TOKYO — Satellite fleet operator Eutelsat on Oct. 11 said its Eutelsat 172B all-electric-propulsion satellite, carrying a high-throughput spot-beam Ku-band payload over Asia for in-flight-connectivity provider Panasonic Avionics, had reached its geostationary-orbit position in record time.
Built by Airbus Defense and Space, the 3,550-kilogram 172B was launched on June 2 in the lower berth of a European Ariane 5 rocket. After initial checkout in its transfer orbit, the firing of its electric-thrusters began on Oct. 8.
The four-month trip “[breaks] the record for the fastest satellite electric orbit raising (EOR),” Eutelsat said.
Operators of satellites in geostationary orbit are moving from chemical to electric propulsion to save hundreds of kilograms of chemical-propellant mass. The weight savings can be used either to add additional revenue-generating payload or to secure a less-expensive launch, whose cost is often based on a satellite’s launch mass.
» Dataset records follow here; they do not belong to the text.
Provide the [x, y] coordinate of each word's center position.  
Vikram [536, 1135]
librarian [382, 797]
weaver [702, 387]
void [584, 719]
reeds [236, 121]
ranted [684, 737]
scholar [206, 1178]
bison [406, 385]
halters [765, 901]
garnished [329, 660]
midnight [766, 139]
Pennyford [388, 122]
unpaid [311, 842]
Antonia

The downside of electric propulsion is that it takes much longer to push a satellite into its designated orbit, delaying revenue.
The debate now is among different electric-propulsion technologies to determine the optimal mass/time-to-orbit equation.
Yohann Leroy, Eutelsat’s Chief Technical Officer, added: “Eutelsat 172B confirms the relevance of Eutelsat’s early adoption of electric propulsion technology to optimize capex,” Eutelsat Chief Technical Officer Yohann Leroy said in an Oct. 11 statement. “In combining electric propulsion, high-throughput (HTS) capacity, robotic arms and 3D printing techniques, our new satellite also reflects Europe’s capability to push the envelope of innovation in order to increase the competitiveness of our business. We look forward to bringing Eutelsat 172B into service next month for our clients in the Asia-Pacific region.”
Chief among those clients is Panasonic Avionics, which is adding to its Pacific Ocean region capacity to serve airline routes.
Eutelsat 172B has 11 elliptical beams generating 1.8 Gbps of capacity and 13 Kw of power to its payload. Overlayed on the spot-beam capacity is a Ku-band wide beam that Panasonic will use to provide live TV to its airline customers.
The satellite’s footprint for Panasonic extends from the west coast of North America to Asia and Australia.
The satellite will replace Eutelsat 172A at 172 degrees east for Eutelsat’s C- and Ku-band services to customers.
The Pacific Ocean region is a major battleground for in-flight-connectivity providers. On a Sept 26 flight from Sydney, Australia, to Los Angeles, a Delta Airlines crew said Gogo’s satellite service was spotty, with intermittent outages.
Panasonic’s David Bruner said here Oct. 10 that Panasonic would have 9 GHz of capacity in service by the end of this year, 80% of which will be HTS capacity.
“[W]ith our system design, operation strategy and the plasma thruster technology we implement, we have completed the fastest electric orbit raising ever from transfer to geostationary orbit, which will allow Eutelsat to put their electric satellite into service in record time”, said Nicolas Chamussy, head of Space Systems at Airbus.